THE LATEST death toll of US soldiers in Iraq has sent shockwaves through the US establishment.
More US troops were killed in a single attack last Sunday than at any point since the war started.
Some 15 US troops were killed and 21 were injured when a missile brought down their Chinook helicopter near the town of Fallujah.
The attacks by the Iraqi resistance forced US defence secretary Donald Rumsfeld to refer to a ‘war that is complicated and difficult’.
The use of the word ‘war’ is a telling admission by a key US hawk. George Bush declared that the war was over, and won, on 1 May.
For the first time an opinion poll in the US has recorded a majority of people-some 51 percent-disapprove of Bush’s handling of Iraq.
As Lindsey German, the convenor of the Stop the War Coalition, said this week, ‘The war was a disaster and the occupation is a disaster.

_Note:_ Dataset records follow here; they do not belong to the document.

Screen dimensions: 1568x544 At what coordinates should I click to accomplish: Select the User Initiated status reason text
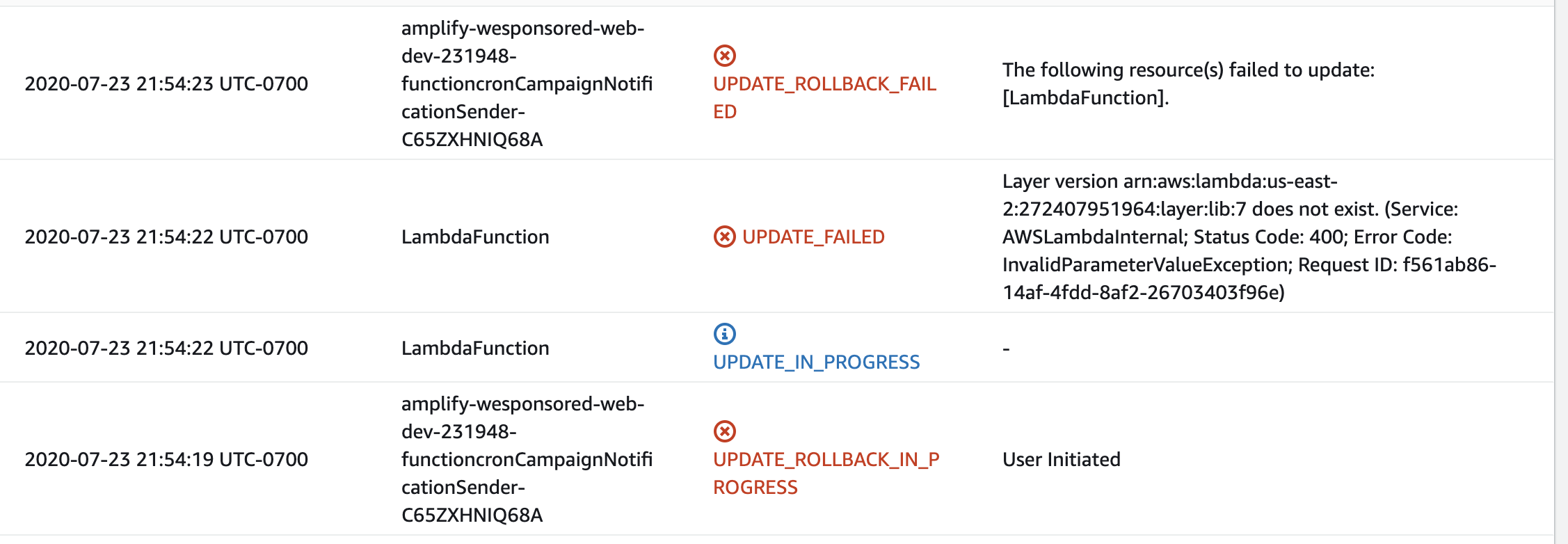[x=1061, y=459]
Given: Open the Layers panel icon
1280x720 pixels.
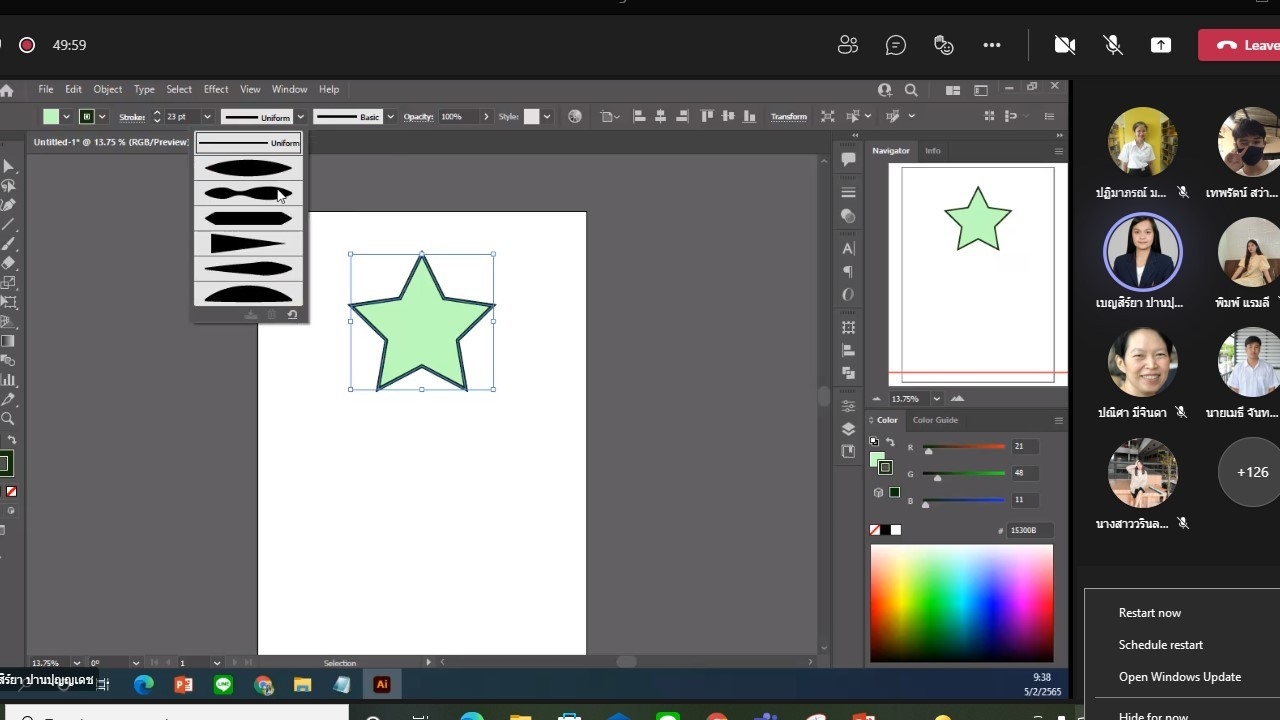Looking at the screenshot, I should pos(849,429).
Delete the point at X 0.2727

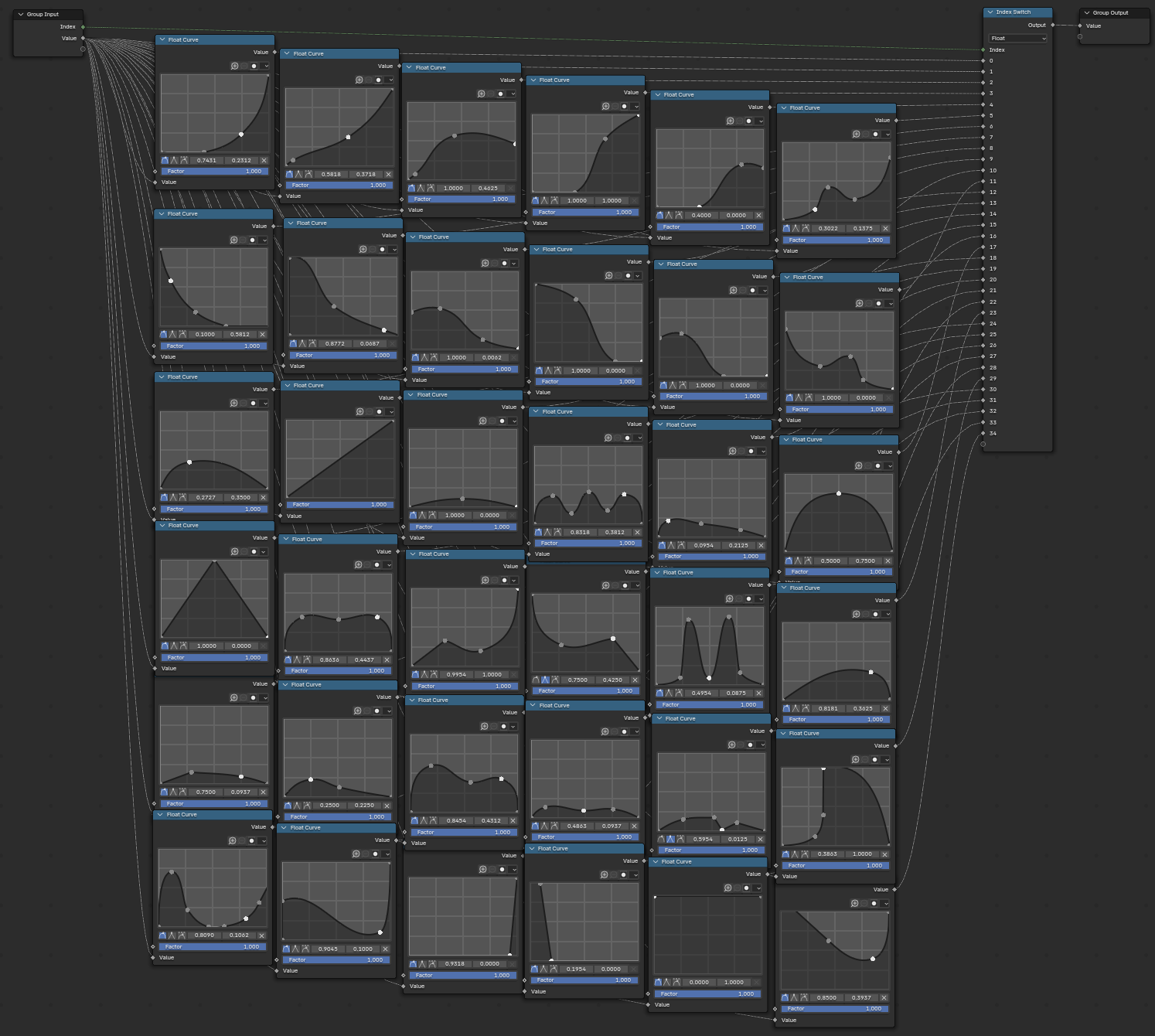263,498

Since Bush declared the end of hostilities, over 200 US troops have died. After everything that has happened to Blair, you would think that he would want to draw a line under the war and move on. Instead he has invited the leading warmonger, Bush, to visit.

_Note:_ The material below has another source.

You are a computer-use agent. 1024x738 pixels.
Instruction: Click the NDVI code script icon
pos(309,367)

We have to put the government on notice that from the moment he arrives we will have people out opposing him. The whole world will be watching. We have to demand the right to protest anywhere in London. There will be demonstrations around the country on Wednesday 19 November.
We need coaches booked to bring everyone to London on 20 November for the national demonstration. The Project for a New American Century has been damaged but it is still there. Just because they are bogged down in Iraq, it doesn’t mean they can’t last out. The things they are saying about Syria are very similar to the things they said about Iraq before the war. The movement has to continue.
And we have to make it clear to people in the US that Bush has not succeeded in winning people in this country over to the war.’